I am so glad you wrote to me.  I get so upset when I hear about someone like your son.  

The first thing to know is that the schools are wrong--not the kids.  It is amazing to me how a few experts can fool so many people by making teachers and others think that there is something wrong with a child when he exhibits normal behavior for him or her.  

The second thing to know is that there is no such thing as "normal" behavior in a school setting.  Schools are set up for those whose traits make it natural for them to sit quietly all day in a learning situation and many children are born with other types of traits that will express as important talents as they grow into adulthood and find occupations and careers in which they will shine and greatly contribute.

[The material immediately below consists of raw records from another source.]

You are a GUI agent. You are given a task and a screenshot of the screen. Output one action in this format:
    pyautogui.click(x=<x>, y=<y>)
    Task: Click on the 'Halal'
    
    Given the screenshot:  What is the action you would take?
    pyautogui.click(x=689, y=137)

For years, what has been considered normal for a child--to wiggle, move, lurch, hit, jump, yell, and otherwise behave without control, etc. is now labeled as a disorder.  The reality is that some children have traits that strongly incline them to just not fit that false ideal presented to us by the "experts".  

So, where does that leave us?  I am just finishing a book on this subject for parents in which there will be descriptions of individual traits and their inclinations, the gift part that is valuable, and the challenge part, as far as a school setting goes.  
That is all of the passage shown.